[framework] debuging

hanjialeOK

已于 2022-01-22 17:36:51 修改

阅读量810

点赞数

分类专栏：强化学习文章标签： rl

于 2021-11-16 16:12:04 首次发布

本文链接：https://blog.csdn.net/weixin_43742643/article/details/121323818

版权

强化学习专栏收录该内容

7 篇文章 1 订阅

订阅专栏

debug 工具

本打算使用 pdb 逐步运行

python -m pdb actor.py --config examples/ppo/cartpole_actor.yaml

然而，pdb 并不支持多线程，而且效率贼低。
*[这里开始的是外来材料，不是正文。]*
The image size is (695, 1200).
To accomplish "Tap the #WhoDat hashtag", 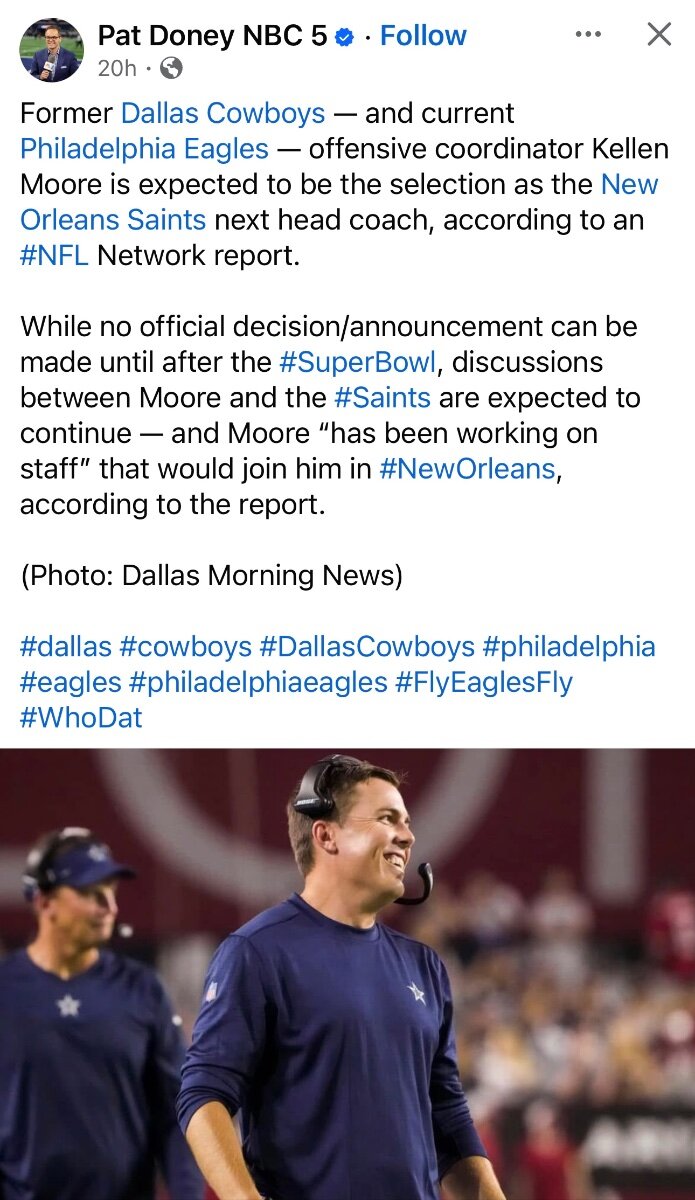I will tap(81, 717).
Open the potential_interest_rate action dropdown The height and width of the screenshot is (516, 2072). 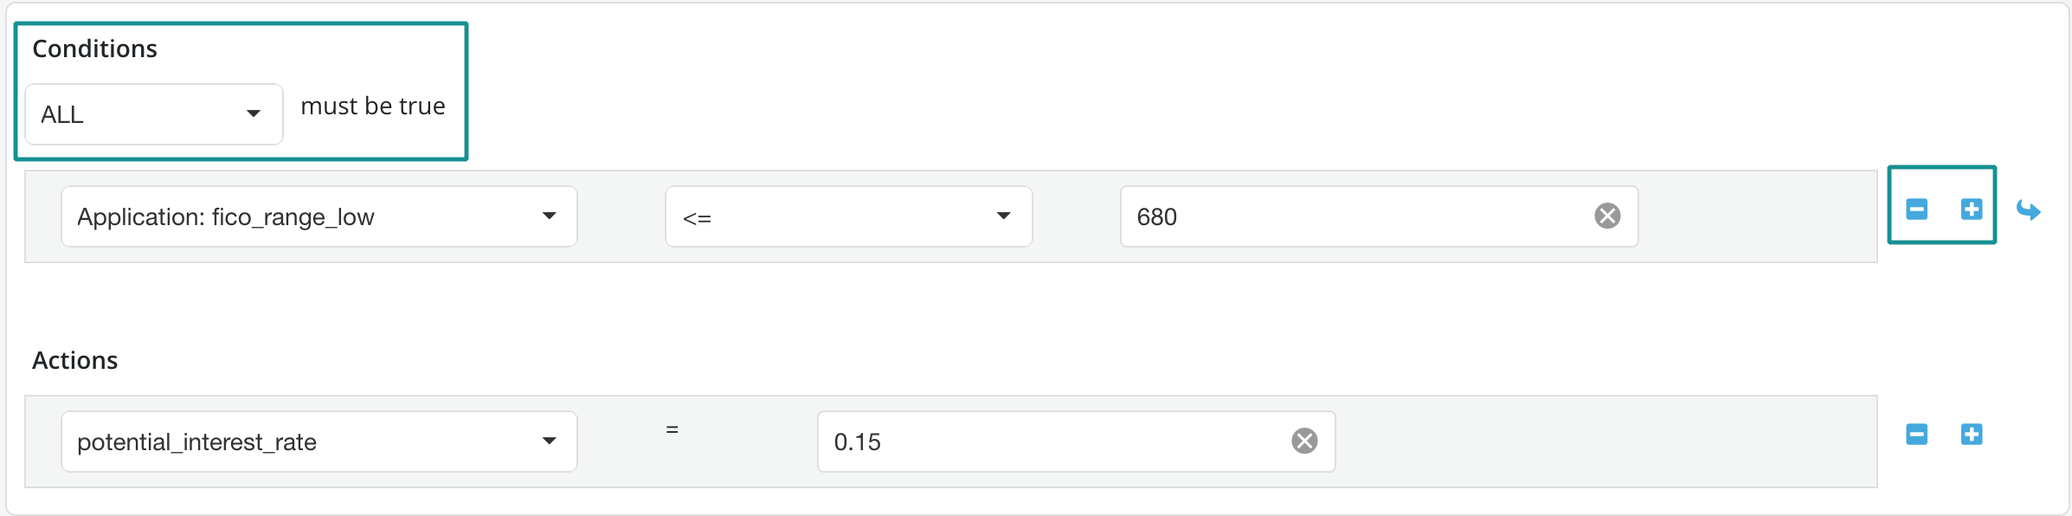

因此换用 vscode，支持多线程而且效率超高！

只需编写 launch.json 即可！

"stopOnEntry": true 程序运行时自动在第一条语句停下
"args": ["--config", "examples/ppo/pong_actor.yaml"] 指定参数
"env": {"CUDA_VISIBLE_DEVICES":"0,1"} 指定 gpu

{
    // Use IntelliSense to learn about possible attributes.
    // Hover to view descriptions of existing attributes.
    // For more information, visit: https://go.microsoft.com/fwlink/?linkid=830387
    "version": "0.2.0",
    "configurations": [
        {
            "name": "Python: Current File",
            "type": "python",
            "request": "launch",
            "program": "${file}",
            "console": "integratedTerminal",
            "stopOnEntry": true,
            "env": {"CUDA_VISIBLE_DEVICES":"0,1"},
            "args": ["--config", "examples/ppo/pong_actor.yaml"]
        }
    ]
}

相关库

argparse

https://docs.python.org/3.7/library/argparse.html

一般是 type 表示 --config 后面输入的类型
store_true 表示 --use_gpu 后面不需要输入，默认是 False。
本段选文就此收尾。